There are efforts in Congress to suspend the tariff on Canadian newsprint and get the International Trade Commission to overturn it. The outcome is unclear. But what has become clear is that there is more worry among rural newspapers than ever before about their future. I’ve heard it in talks with editors, publishers and executives, and have seen it in the papers themselves, as well as other news media. The latest examples I’ve seen are in The Canadian Record, a superb weekly in the Texas Panhandle, and a story in MinnPost, a nonprofit news site based in Minneapolis.

The MinnPost story, which explains rural newspapering to its largely urban readership, focuses on three weekly papers and their publishers, two of whom I know: Reed Anfinson of the Swift County Monitor-News in western Minnesota and Marshall Helmberger of the Timberjay in the north woods of the state’s northeastern “Arrowhead.” The other is Chuck Hunt, managing editor at the Faribault County Register in Blue Earth, Minn., near the Iowa border.
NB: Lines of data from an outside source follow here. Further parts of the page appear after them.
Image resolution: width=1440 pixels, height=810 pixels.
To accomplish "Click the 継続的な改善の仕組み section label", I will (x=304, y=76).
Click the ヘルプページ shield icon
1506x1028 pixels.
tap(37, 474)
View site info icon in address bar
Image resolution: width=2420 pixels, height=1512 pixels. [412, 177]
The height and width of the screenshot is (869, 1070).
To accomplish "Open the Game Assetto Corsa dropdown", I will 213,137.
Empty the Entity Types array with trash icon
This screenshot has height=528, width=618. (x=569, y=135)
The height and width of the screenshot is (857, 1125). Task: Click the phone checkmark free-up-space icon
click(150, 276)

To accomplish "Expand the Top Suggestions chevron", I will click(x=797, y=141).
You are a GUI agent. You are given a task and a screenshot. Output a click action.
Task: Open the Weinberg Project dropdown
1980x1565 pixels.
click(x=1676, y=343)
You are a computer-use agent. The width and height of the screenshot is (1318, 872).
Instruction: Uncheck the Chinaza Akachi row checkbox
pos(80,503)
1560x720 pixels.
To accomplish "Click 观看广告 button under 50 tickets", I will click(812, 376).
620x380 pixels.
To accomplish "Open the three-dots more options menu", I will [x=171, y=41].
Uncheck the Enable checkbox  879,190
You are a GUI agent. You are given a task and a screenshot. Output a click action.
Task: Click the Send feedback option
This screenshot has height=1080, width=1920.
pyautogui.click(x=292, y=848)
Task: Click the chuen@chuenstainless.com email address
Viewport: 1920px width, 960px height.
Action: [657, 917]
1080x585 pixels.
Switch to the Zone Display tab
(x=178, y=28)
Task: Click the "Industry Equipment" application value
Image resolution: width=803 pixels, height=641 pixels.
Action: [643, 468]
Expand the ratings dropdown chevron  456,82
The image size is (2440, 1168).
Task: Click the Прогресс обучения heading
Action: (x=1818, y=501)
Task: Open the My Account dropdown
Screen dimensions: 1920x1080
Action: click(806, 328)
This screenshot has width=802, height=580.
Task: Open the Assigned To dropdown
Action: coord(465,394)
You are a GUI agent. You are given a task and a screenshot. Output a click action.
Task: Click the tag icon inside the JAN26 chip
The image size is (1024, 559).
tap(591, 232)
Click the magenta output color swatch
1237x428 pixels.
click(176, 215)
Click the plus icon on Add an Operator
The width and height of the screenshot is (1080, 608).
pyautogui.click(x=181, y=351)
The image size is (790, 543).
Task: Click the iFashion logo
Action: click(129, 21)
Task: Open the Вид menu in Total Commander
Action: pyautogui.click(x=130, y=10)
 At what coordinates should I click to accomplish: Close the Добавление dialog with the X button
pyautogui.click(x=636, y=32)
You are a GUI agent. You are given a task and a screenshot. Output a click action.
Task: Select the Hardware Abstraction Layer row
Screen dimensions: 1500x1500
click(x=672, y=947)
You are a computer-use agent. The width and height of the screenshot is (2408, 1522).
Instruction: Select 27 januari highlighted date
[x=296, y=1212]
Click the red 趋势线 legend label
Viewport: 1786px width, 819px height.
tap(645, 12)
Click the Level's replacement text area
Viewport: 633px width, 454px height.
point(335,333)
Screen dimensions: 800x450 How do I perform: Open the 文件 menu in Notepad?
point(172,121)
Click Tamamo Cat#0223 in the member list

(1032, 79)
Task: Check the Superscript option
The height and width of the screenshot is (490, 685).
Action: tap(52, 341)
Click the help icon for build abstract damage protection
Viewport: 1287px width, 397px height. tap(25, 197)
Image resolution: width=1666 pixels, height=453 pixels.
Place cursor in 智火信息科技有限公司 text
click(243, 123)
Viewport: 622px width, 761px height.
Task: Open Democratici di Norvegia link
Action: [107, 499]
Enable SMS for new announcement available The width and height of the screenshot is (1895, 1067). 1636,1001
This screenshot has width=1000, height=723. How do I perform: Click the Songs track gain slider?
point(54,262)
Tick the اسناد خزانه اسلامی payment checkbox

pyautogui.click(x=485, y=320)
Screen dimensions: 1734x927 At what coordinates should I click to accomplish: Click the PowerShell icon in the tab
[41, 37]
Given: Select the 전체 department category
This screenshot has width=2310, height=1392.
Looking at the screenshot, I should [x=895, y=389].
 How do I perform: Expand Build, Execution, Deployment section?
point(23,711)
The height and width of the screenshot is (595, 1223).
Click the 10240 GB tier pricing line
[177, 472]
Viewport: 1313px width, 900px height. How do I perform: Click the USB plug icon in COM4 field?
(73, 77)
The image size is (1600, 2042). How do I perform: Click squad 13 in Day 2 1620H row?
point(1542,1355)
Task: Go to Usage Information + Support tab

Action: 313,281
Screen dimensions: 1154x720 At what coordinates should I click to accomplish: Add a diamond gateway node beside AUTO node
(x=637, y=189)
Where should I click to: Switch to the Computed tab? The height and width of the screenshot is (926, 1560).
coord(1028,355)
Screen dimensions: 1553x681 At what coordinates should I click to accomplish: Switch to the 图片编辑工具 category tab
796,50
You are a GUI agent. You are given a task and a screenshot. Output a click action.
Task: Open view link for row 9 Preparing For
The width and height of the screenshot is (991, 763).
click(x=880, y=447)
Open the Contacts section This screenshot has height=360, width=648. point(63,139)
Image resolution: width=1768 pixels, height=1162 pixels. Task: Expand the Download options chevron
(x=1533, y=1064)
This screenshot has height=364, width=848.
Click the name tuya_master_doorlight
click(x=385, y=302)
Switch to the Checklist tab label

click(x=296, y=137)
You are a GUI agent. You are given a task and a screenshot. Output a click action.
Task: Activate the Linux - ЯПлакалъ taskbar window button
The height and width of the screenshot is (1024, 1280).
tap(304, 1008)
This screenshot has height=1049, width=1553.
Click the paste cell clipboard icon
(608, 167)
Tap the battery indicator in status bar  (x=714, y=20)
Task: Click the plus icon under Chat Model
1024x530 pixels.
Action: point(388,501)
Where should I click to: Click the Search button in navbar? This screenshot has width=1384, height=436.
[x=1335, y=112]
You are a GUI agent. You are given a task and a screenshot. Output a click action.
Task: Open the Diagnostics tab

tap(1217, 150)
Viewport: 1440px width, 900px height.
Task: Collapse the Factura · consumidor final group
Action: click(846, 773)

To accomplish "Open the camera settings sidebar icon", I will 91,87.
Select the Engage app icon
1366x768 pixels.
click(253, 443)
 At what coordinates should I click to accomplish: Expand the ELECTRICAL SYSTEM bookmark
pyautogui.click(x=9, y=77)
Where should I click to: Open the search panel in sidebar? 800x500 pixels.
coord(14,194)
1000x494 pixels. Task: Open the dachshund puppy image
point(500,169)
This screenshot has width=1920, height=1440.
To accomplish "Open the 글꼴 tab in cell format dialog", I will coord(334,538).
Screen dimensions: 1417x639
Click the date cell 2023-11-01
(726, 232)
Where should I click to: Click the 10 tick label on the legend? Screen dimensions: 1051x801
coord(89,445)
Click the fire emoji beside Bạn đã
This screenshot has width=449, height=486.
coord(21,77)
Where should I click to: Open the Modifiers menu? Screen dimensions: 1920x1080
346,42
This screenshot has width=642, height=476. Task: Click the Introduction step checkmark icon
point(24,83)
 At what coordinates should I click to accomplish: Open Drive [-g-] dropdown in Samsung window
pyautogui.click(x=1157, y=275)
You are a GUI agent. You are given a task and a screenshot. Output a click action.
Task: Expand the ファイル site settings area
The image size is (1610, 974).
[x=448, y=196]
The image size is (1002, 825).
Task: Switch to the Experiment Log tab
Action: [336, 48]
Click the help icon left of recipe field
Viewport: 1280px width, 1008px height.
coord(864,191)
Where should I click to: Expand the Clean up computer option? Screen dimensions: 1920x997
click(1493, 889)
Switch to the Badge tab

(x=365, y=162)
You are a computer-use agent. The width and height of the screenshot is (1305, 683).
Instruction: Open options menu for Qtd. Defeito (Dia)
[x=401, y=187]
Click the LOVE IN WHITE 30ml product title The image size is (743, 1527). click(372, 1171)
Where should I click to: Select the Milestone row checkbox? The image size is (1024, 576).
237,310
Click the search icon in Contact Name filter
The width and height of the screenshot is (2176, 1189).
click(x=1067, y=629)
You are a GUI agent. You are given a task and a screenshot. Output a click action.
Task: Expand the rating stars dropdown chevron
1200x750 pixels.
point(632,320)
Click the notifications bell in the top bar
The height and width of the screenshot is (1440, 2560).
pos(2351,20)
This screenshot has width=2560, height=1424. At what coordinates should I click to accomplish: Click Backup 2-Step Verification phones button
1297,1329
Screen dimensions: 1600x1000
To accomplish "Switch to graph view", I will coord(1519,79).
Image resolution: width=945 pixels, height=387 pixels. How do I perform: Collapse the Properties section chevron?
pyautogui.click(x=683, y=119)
He offers a basic truth about rural weeklies: “They kind of follow the trend of their town, so if a town is struggling to keep businesses open and the population declines, then the newspaper follows right along with that.”

That’s a problem in many rural communites, where population is declining and many of those who remain commute to jobs and do their shopping in larger towns, often in other counties, outside the local newspaper’s market area. In Swift County, subscriptions to the Monitor-News “are down to about 2,000” from a peak of 3,000, “a trend that has matched the decline of the county’s population, which has dropped by a third since its peak of nearly 16,000 people in 1950,” Gregg Aamot reports for MinnPost.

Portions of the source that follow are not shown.